*** Opening EXERCISE INPUT ***

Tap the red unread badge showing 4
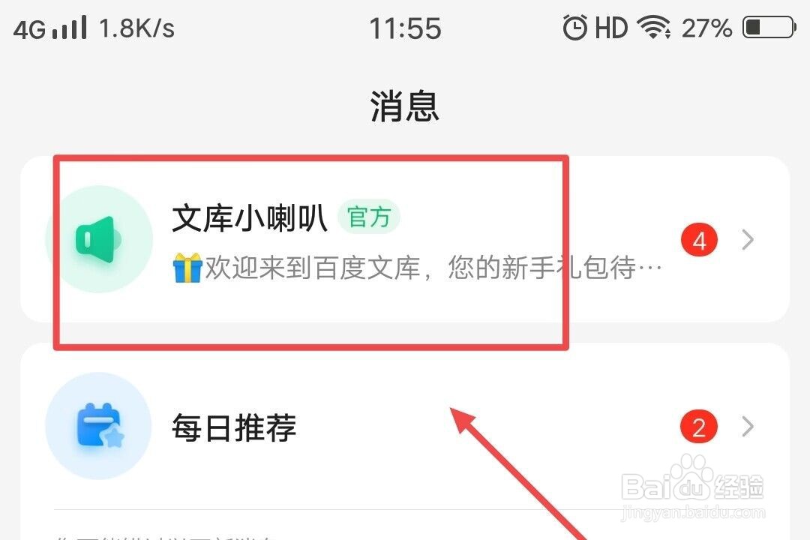 point(700,240)
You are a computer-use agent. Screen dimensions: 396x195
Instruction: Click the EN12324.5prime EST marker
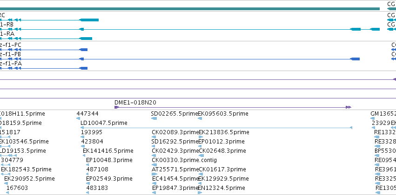pyautogui.click(x=200, y=193)
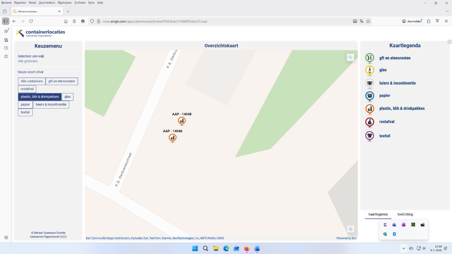Show hidden system tray icons chevron

(x=403, y=248)
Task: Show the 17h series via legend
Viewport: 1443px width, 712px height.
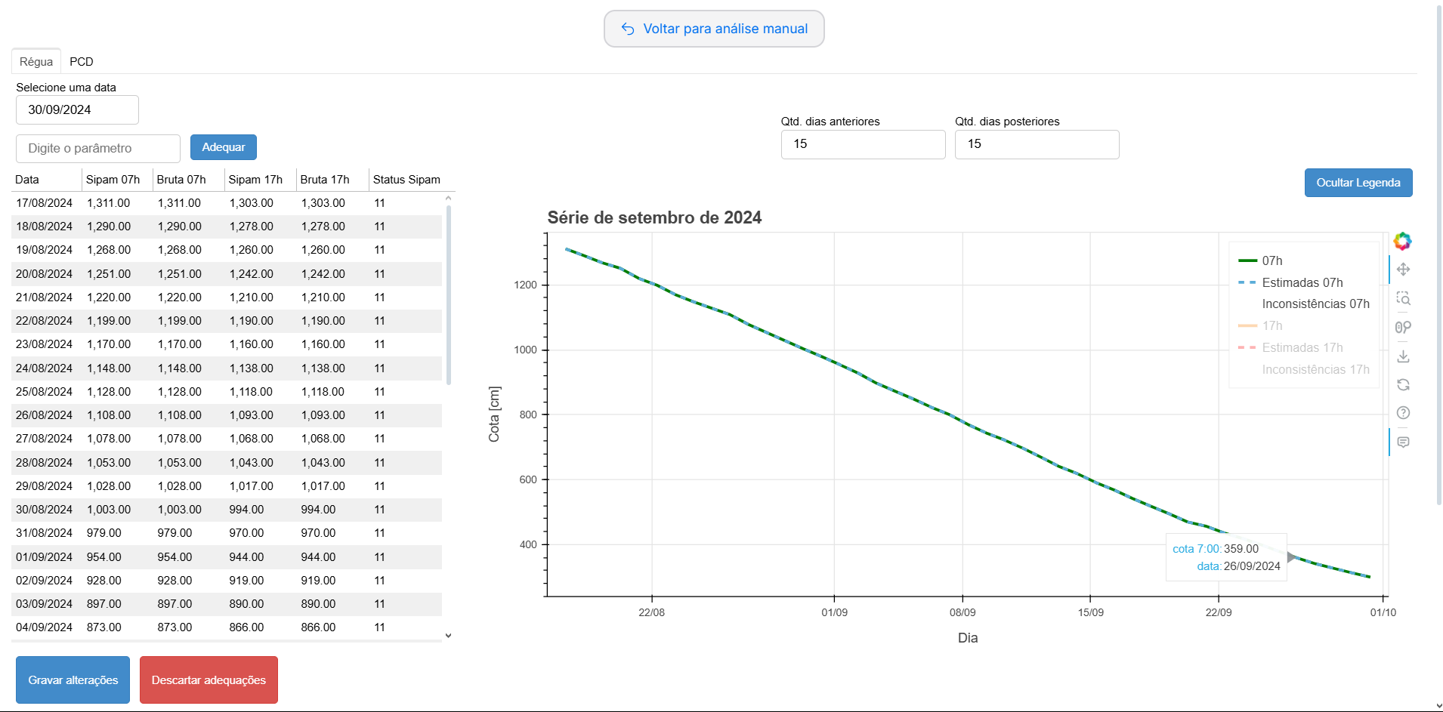Action: point(1272,326)
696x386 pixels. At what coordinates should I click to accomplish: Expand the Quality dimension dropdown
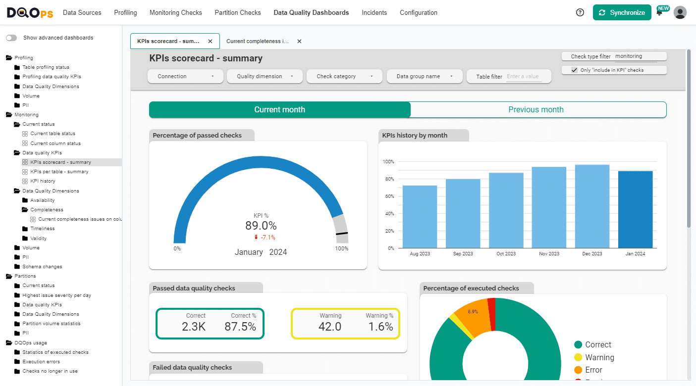265,77
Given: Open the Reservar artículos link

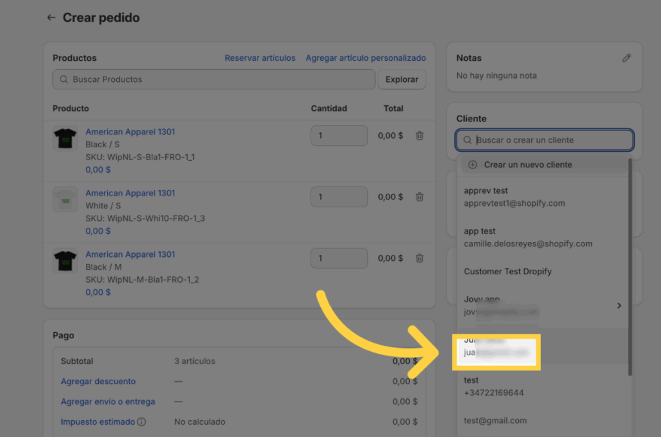Looking at the screenshot, I should tap(259, 58).
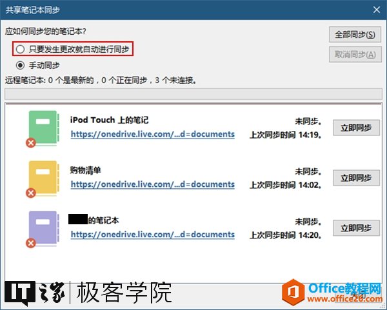Image resolution: width=387 pixels, height=310 pixels.
Task: Open OneDrive link under 购物清单
Action: [x=152, y=184]
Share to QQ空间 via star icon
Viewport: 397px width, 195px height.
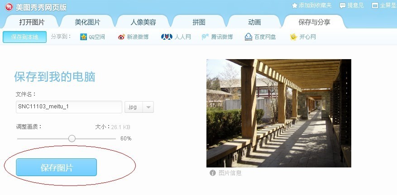tap(84, 37)
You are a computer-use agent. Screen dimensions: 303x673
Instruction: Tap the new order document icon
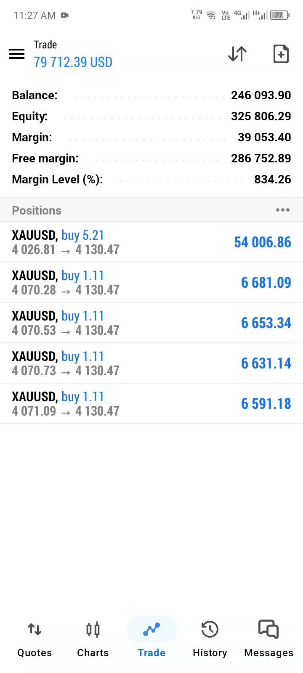click(281, 54)
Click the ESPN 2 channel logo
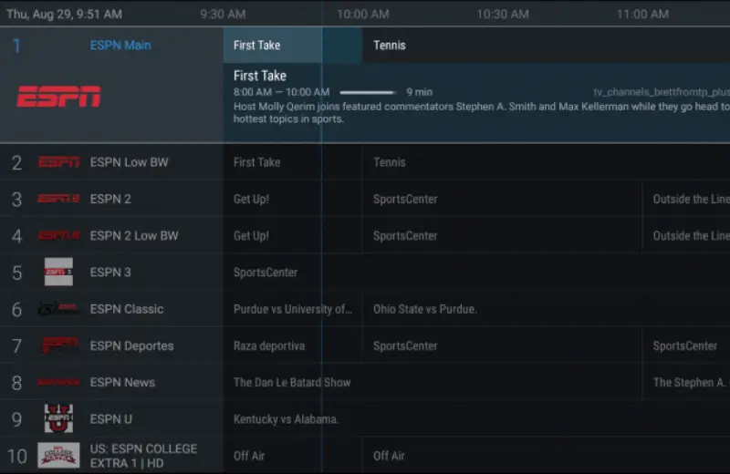Image resolution: width=730 pixels, height=474 pixels. 58,199
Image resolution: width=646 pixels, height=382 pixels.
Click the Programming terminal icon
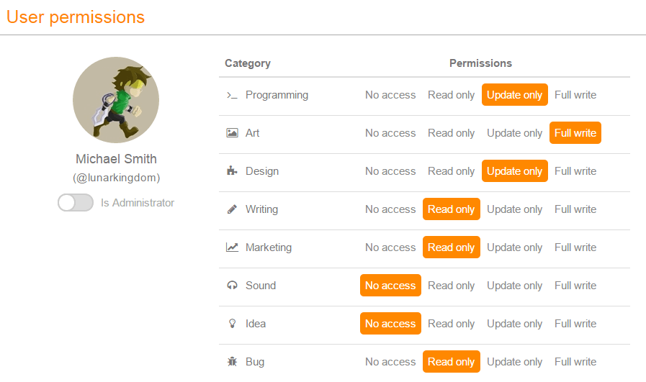(x=232, y=95)
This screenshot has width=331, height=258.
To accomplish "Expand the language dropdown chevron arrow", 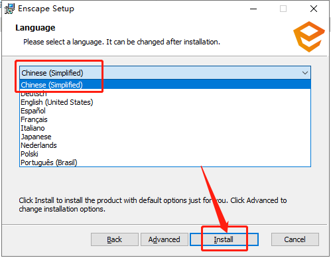I will [305, 73].
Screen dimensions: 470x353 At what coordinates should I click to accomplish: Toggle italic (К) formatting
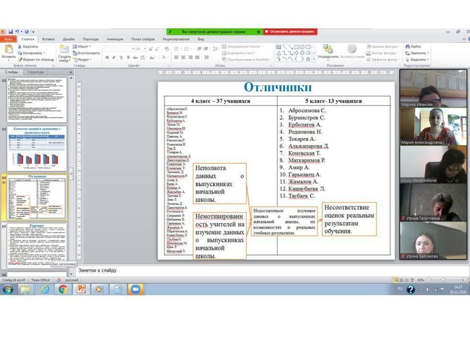[x=114, y=57]
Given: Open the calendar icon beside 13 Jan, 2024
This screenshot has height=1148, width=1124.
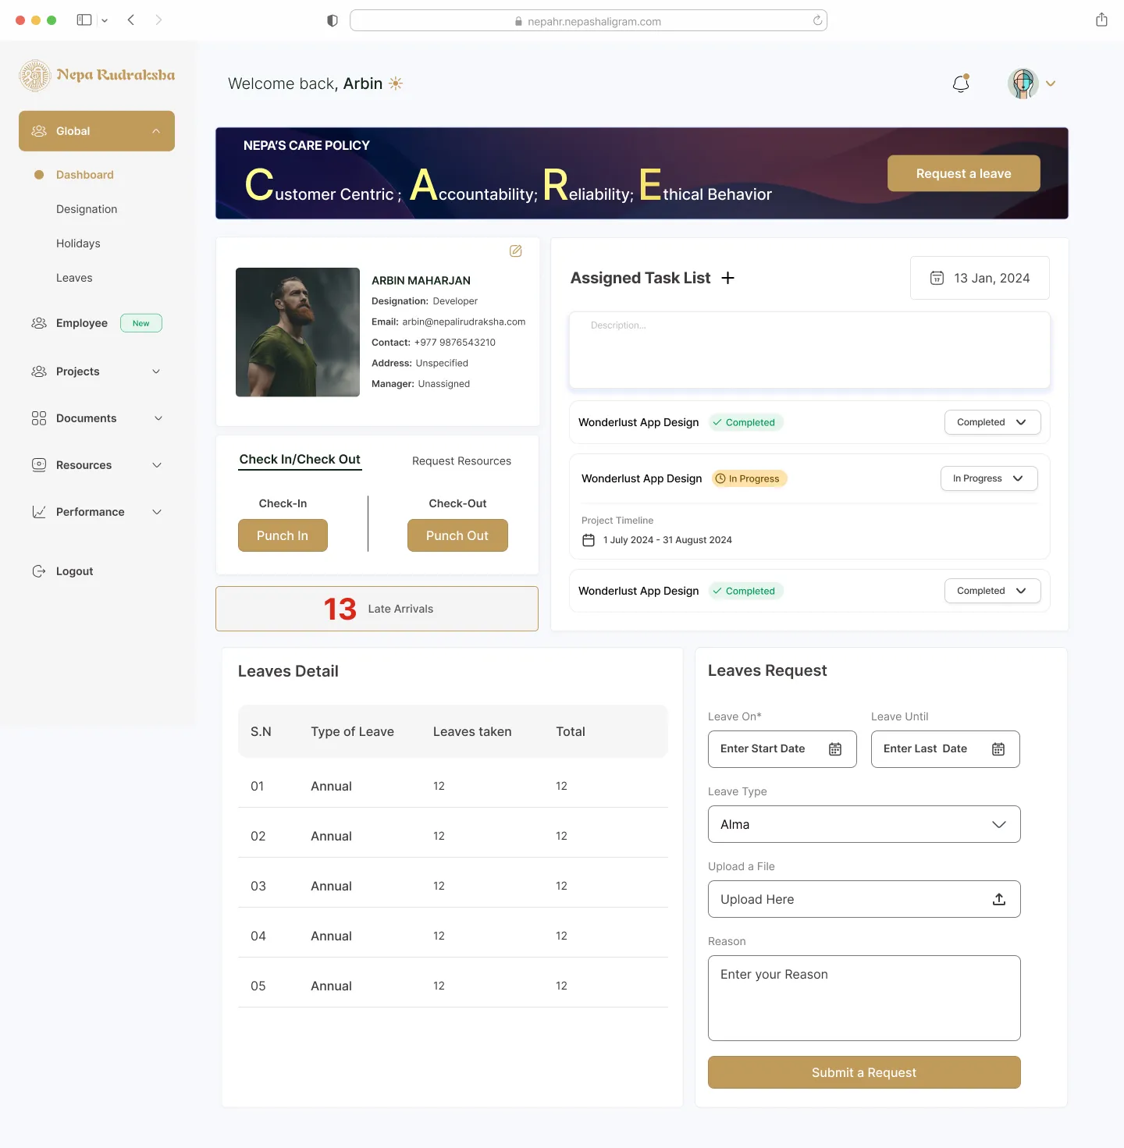Looking at the screenshot, I should pyautogui.click(x=937, y=278).
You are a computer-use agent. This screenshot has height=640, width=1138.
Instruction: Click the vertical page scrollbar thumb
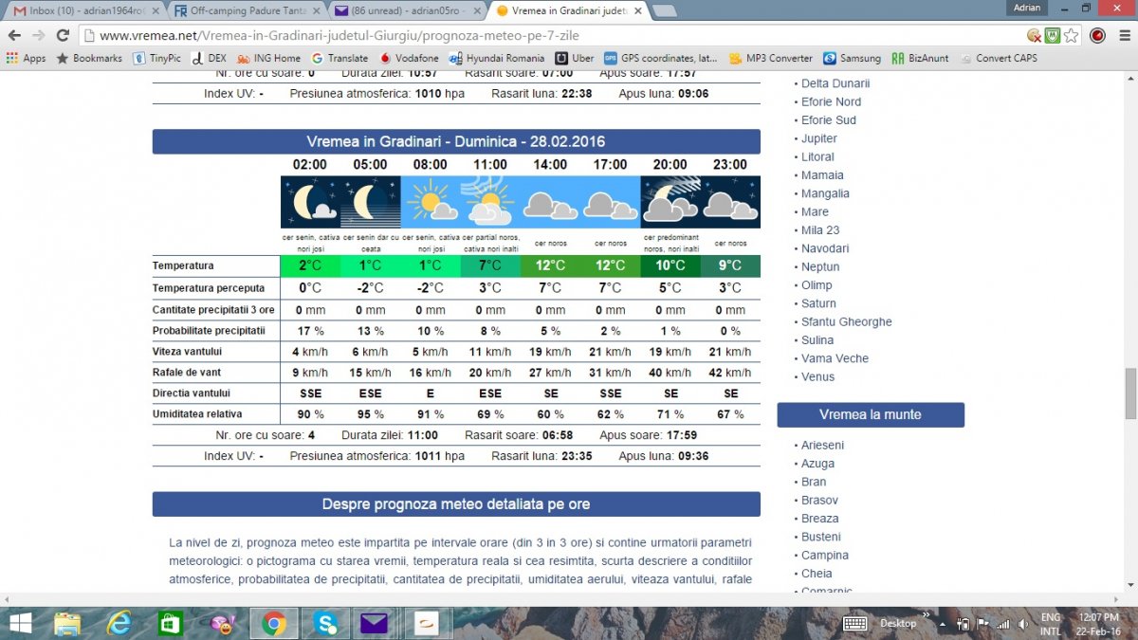[x=1130, y=393]

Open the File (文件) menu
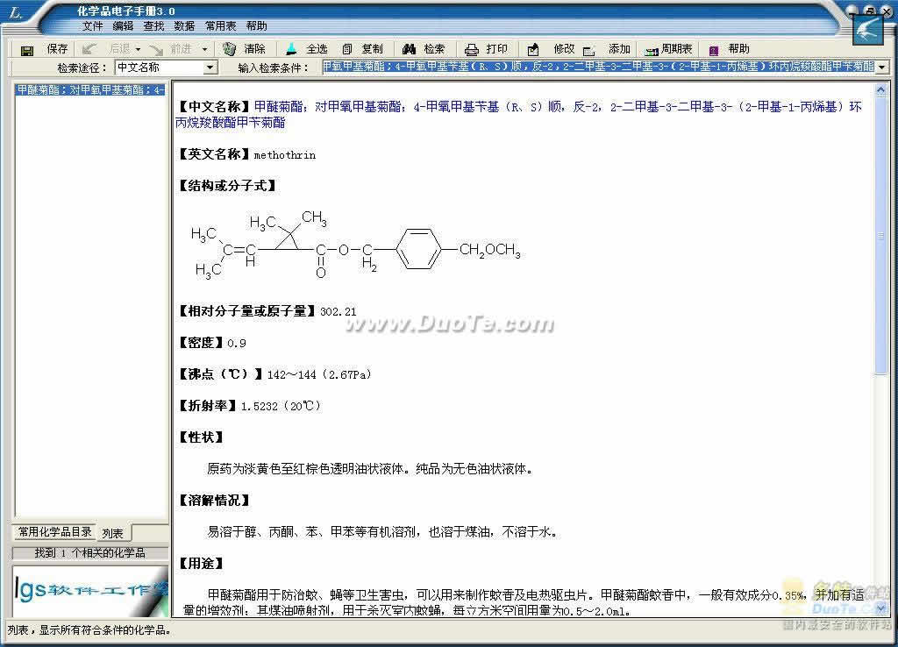[92, 26]
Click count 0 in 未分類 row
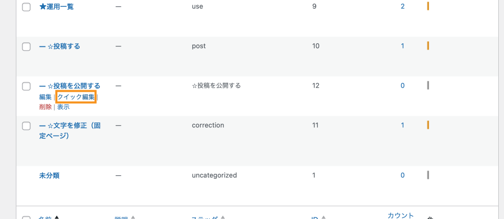Screen dimensions: 504x219 (x=402, y=176)
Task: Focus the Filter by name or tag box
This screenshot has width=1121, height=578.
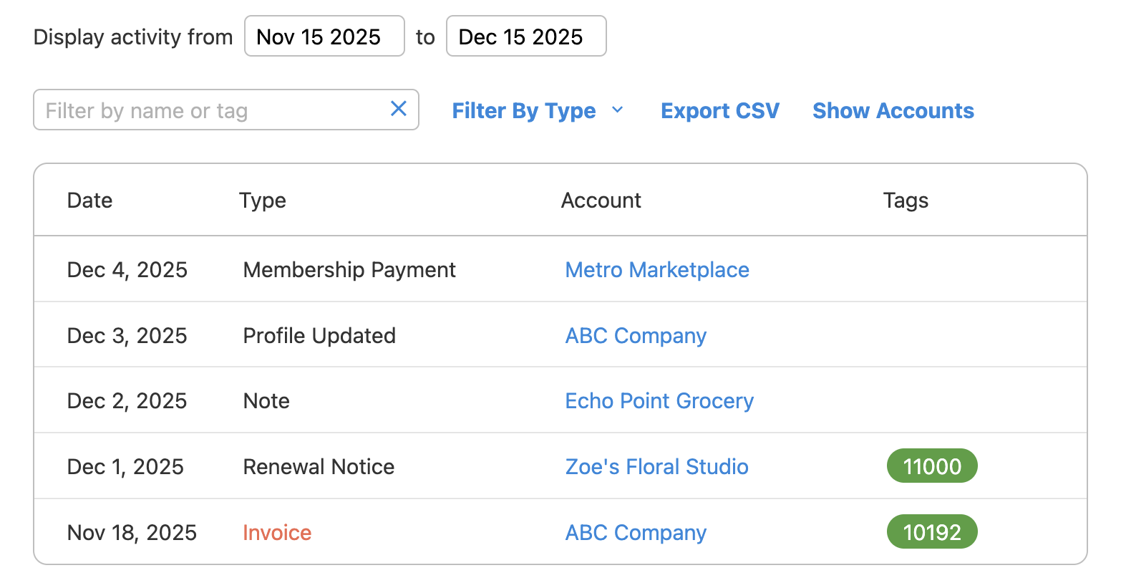Action: click(208, 110)
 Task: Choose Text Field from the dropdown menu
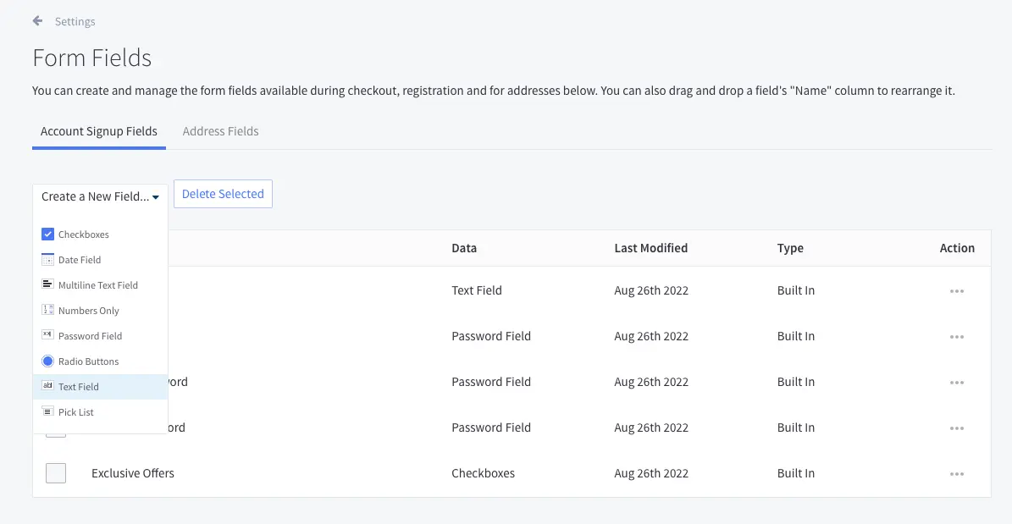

*** Closing EXERCISE INPUT ***

AIM OF THE TASK
Repeat the records above exactly, from the first line through the line containing "This screenshot has width=331, height=258.", and leave out the pictures.

PROBLEM SOLUTION
Tap the red unread badge showing 4
 point(700,240)
You are a computer-use agent. Screen dimensions: 396x195
Instruction: Click the EN12324.5prime EST marker
pyautogui.click(x=200, y=193)
Show hidden system tray icons chevron

(x=403, y=248)
Task: Show the 17h series via legend
Viewport: 1443px width, 712px height.
Action: point(1272,326)
696x386 pixels. At what coordinates should I click to accomplish: Expand the Quality dimension dropdown
265,77
Given: Open the Reservar artículos link

Looking at the screenshot, I should tap(259, 58).
Image resolution: width=387 pixels, height=310 pixels.
Task: Open OneDrive link under 购物清单
Action: [x=152, y=184]
Share to QQ空间 via star icon
Viewport: 397px width, 195px height.
tap(84, 37)
You are a computer-use agent. Screen dimensions: 303x673
Instruction: Tap the new order document icon
click(281, 54)
Click the ESPN 2 channel logo
Image resolution: width=730 pixels, height=474 pixels. 58,199
Image resolution: width=646 pixels, height=382 pixels.
Click the Programming terminal icon
(x=232, y=95)
This screenshot has width=331, height=258.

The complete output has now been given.